Speakers
Description
Constellations of LEO satellites, used mainly for telecommunications and imaging, are growing exponentially (EPRS, Sept. 2025). If the sector continues on this trajectory, more than 100,000 LEO satellites will be in orbit by 2030, compared with around 10,000 today (ESA 2025). As well as raising questions of sovereignty at European level (Starlink currently operates the largest constellation, and estimates suggest this will remain the case in the future), this expansion is causing environmental concerns. Indeed, the impacts remain difficult to assess for many reasons: the complex chemistry of the stratosphere, which is very different from that of the troposphere, making it difficult to produce reliable impact factors; a lack of transparency from industry players regarding manufacturing processes; and the absence of methodological standardisation within the sector, amongst others.
To address this, the European Commission (in collaboration with industry stakeholders) is currently drafting the PEFCR4Space, which will become the methodological reference for space life-cycle assessments. This will establish a methodological framework and ensure comparability across studies.
However, it does not (yet) address concerns regarding data confidentiality.
Currently, the studies carried out by the sector’s stakeholders are considered too sensitive for their results to be shared externally. However, many players in other industries (such as telecommunications) offer services that rely on space infrastructure. They therefore need access to this footprint data to be able to carry out a complete (end-to-end) LCA of their services, which is currently not possible due to a lack of reliable data.

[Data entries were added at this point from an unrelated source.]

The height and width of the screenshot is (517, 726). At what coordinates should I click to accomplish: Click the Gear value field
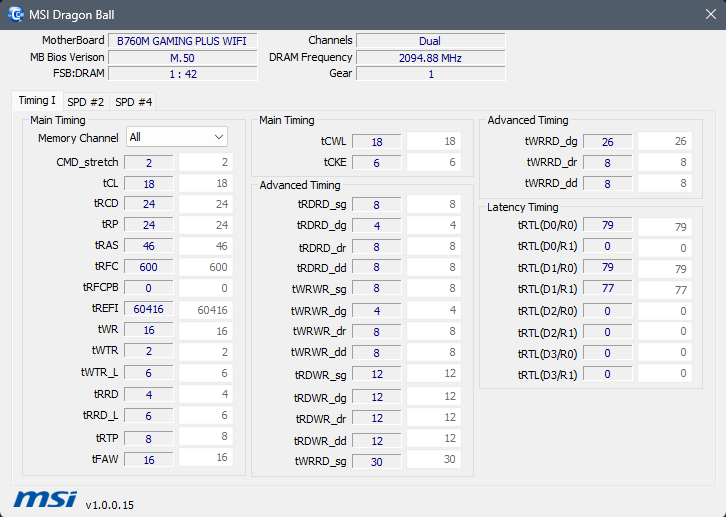[430, 74]
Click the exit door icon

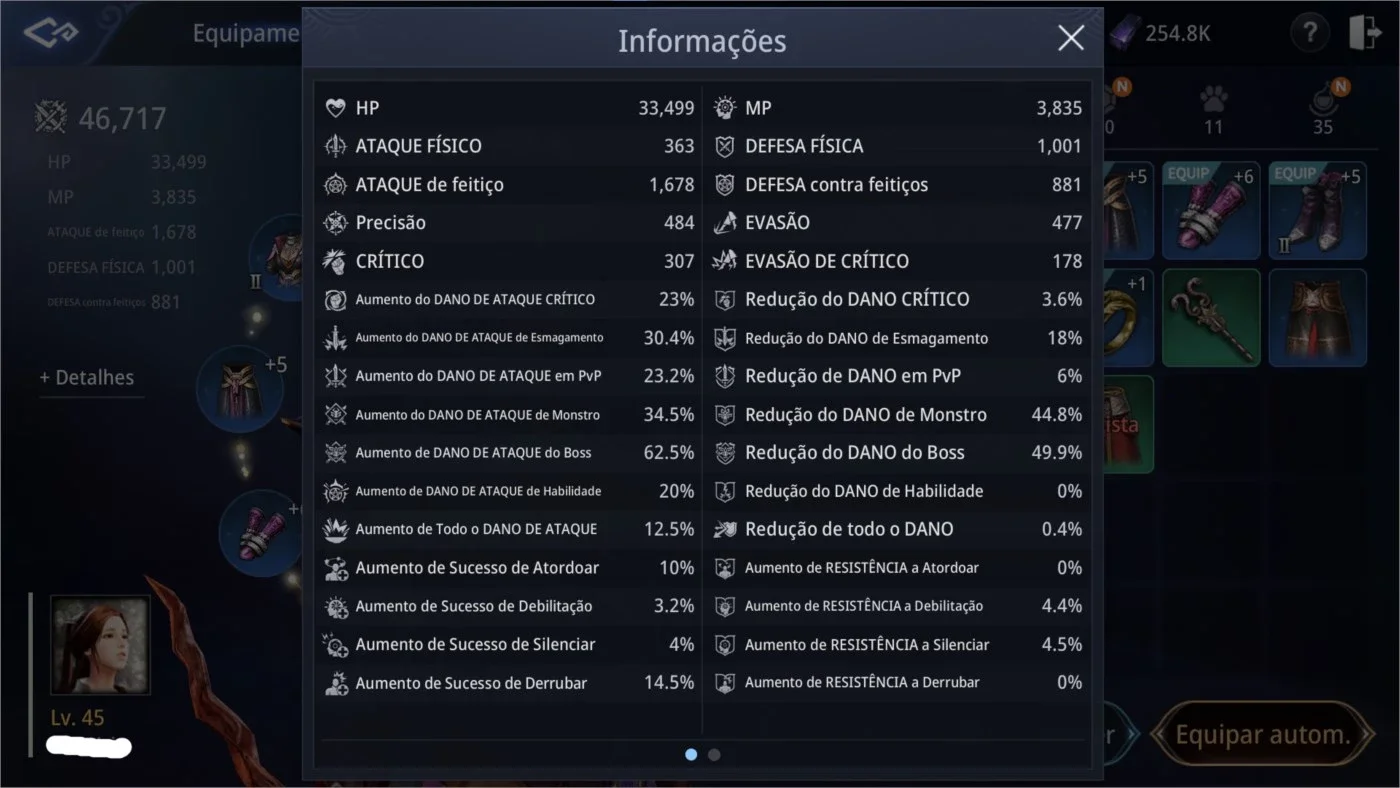[1365, 33]
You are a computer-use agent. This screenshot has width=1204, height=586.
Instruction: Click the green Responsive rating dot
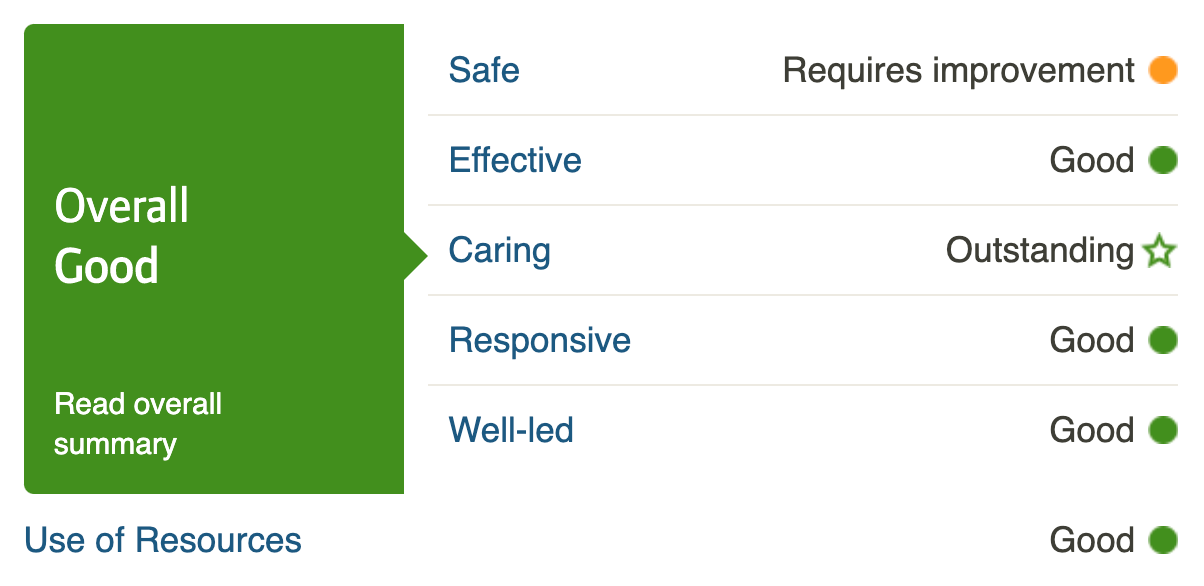(1163, 340)
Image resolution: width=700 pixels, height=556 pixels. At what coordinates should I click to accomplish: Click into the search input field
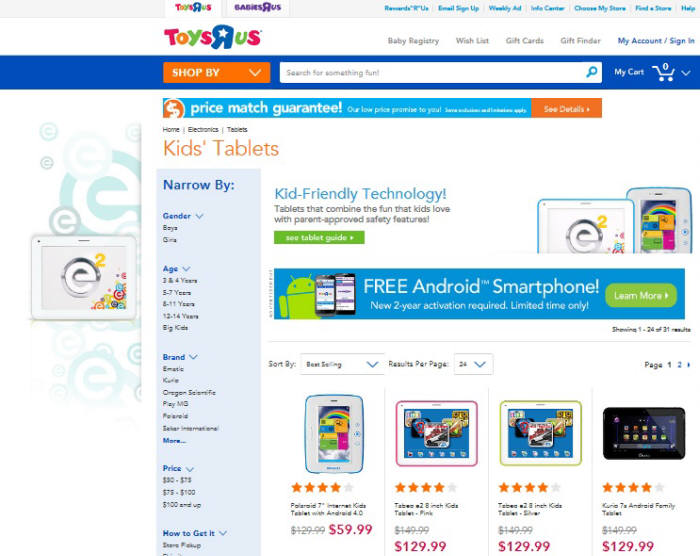click(432, 72)
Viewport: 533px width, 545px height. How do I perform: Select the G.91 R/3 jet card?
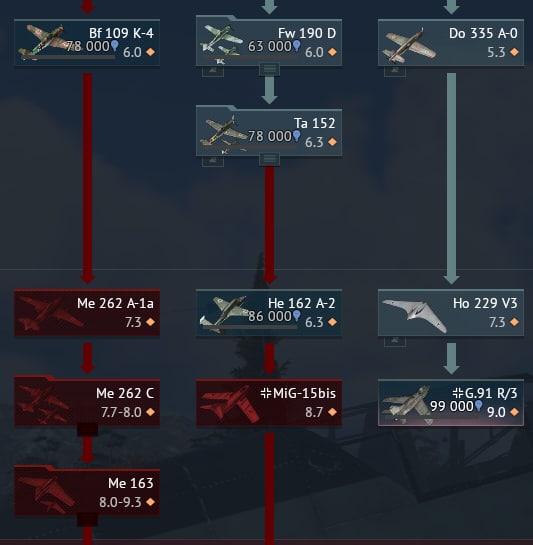pyautogui.click(x=451, y=402)
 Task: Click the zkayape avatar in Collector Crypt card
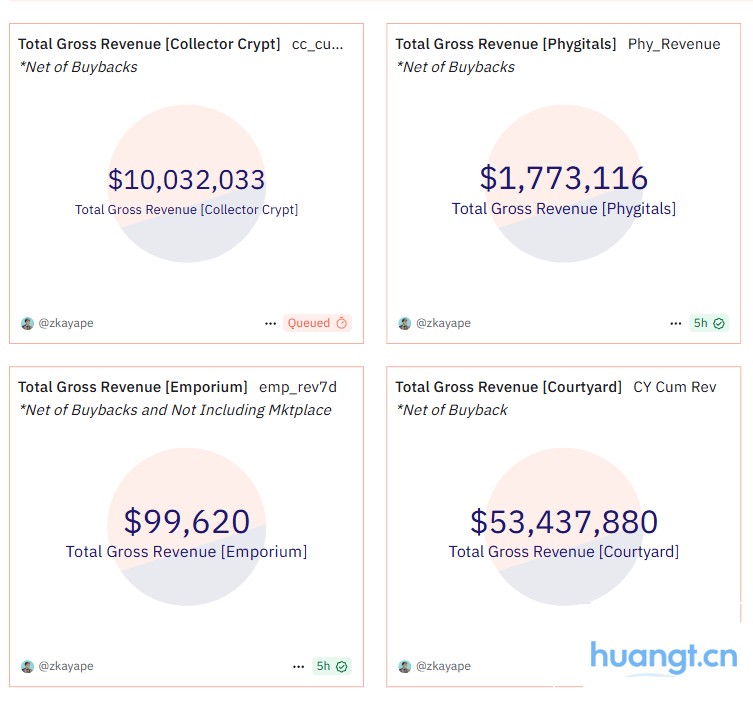pyautogui.click(x=27, y=324)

To address this need, we have recently produced environmental data for satcoms (LEO satellites and launchers) for ADEME. This data will soon be available in the Empreinte Database.
We see great potential for parametric LCA in the space sector and, as we have done for the digital sector, we wish to develop parametric models for this sector. For over three years now, Resilio has been developing its own environmental database for IT, ResilioDB. This dynamic parametric approach makes it unique as it offers far greater transparency and makes updates much easier.
The problems in the space sector this approach addresses? It provides a variable level of granularity, depending on the user’s level of information.
How? By pre-filling the model with default values for the parameters. For the time being, these are drawn from the literature, but eventually they will be supplied directly by the industry for even greater precision (using average, benchmark value to ensure data confidentiality). Users with access to highly detailed information can change the default values to better reflect their reality, whilst others will have access to average data (admittedly imperfect, but transparent and reliable).
We will present our parametric approach for a LEO satellite and launch vehicle model during the Clean Space days in order to explore its potential and test its reliability directly with industry stakeholders and experts!